Print the records between the line holding "Click the magnifying glass zoom icon" and the line holding "click(x=371, y=335)", inclusive, reproducing each of those lines without any change.

- _RAW RECORDS_
[BEGIN]

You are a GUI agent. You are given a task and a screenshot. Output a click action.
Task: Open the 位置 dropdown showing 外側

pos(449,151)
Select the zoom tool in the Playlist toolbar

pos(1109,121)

[END]
[BEGIN]

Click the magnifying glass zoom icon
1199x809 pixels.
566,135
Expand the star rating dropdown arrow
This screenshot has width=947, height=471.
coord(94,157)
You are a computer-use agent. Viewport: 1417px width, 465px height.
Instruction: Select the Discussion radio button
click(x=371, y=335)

[END]
[BEGIN]

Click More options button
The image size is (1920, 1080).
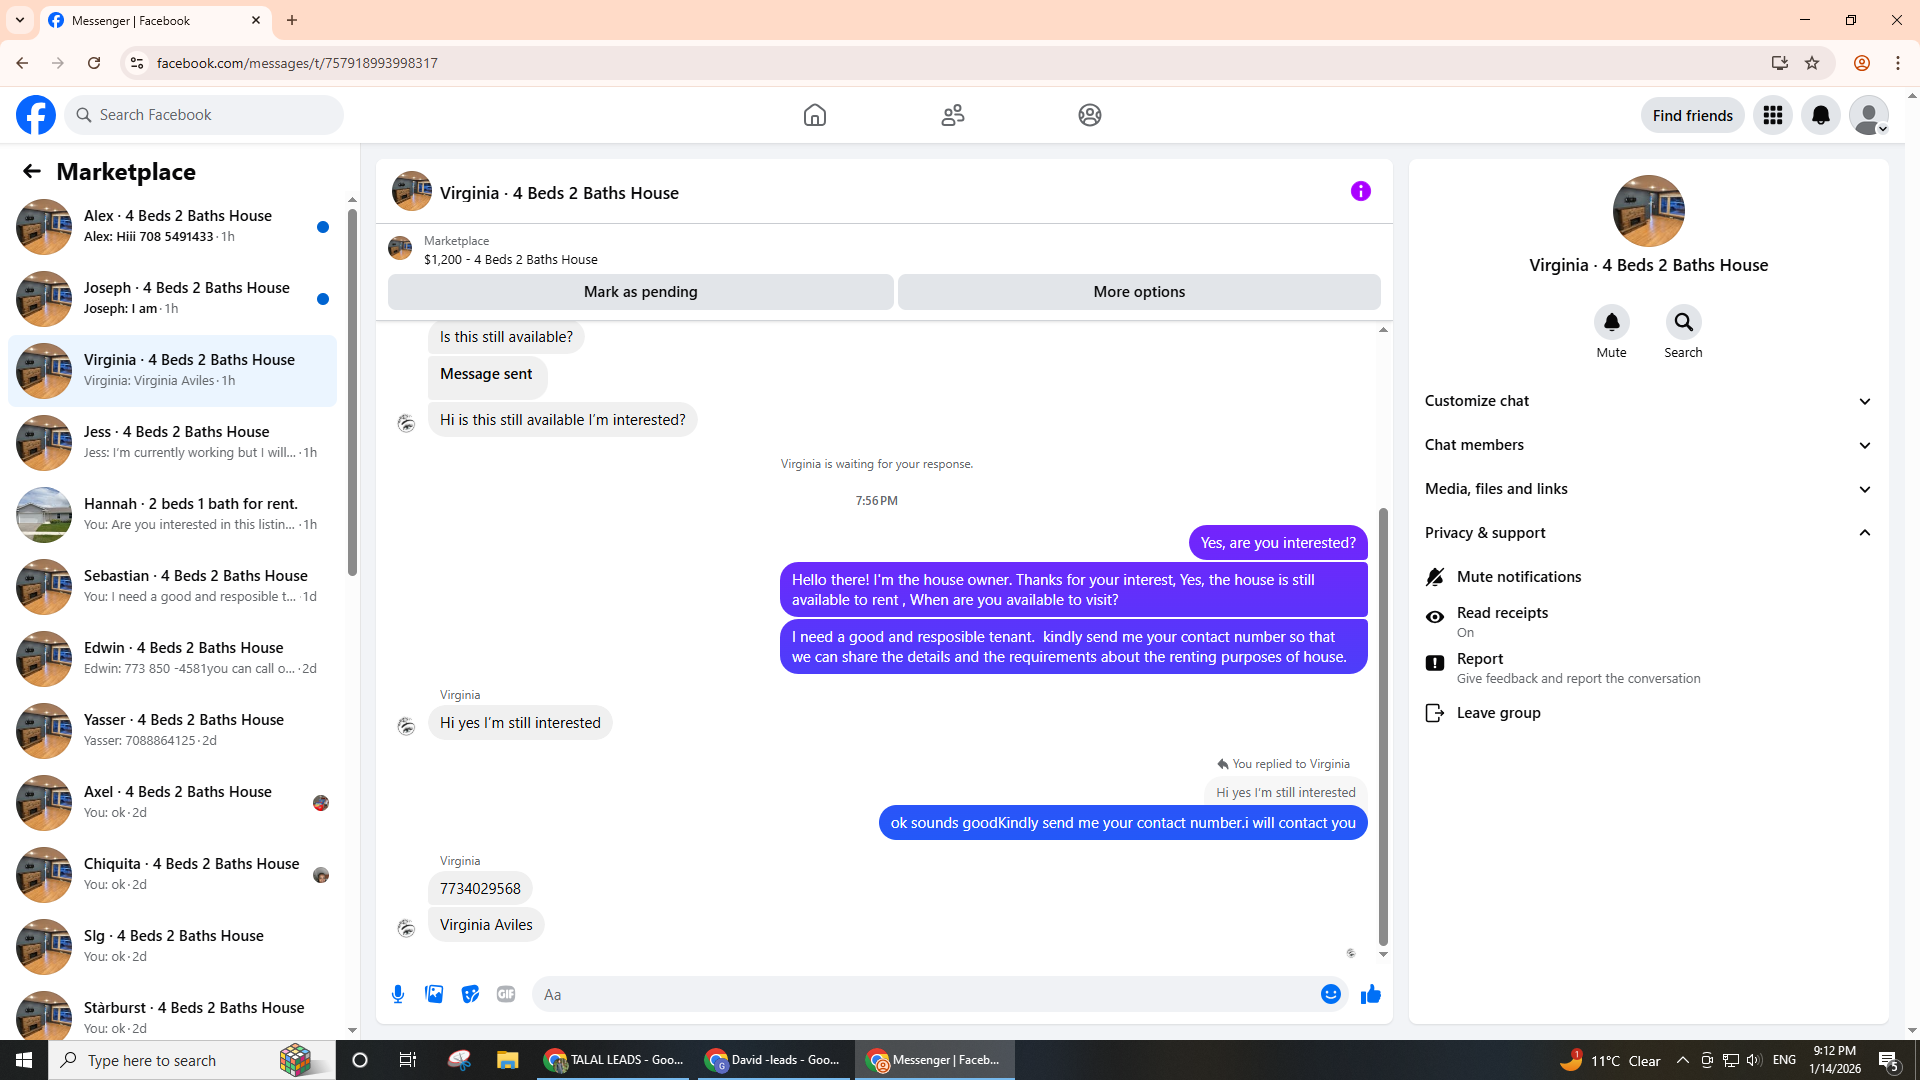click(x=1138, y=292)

[END]

- _THE OUTPUT_
Click the magnifying glass zoom icon
1199x809 pixels.
566,135
Expand the star rating dropdown arrow
This screenshot has width=947, height=471.
coord(94,157)
You are a computer-use agent. Viewport: 1417px width, 465px height.
Instruction: Select the Discussion radio button
click(x=371, y=335)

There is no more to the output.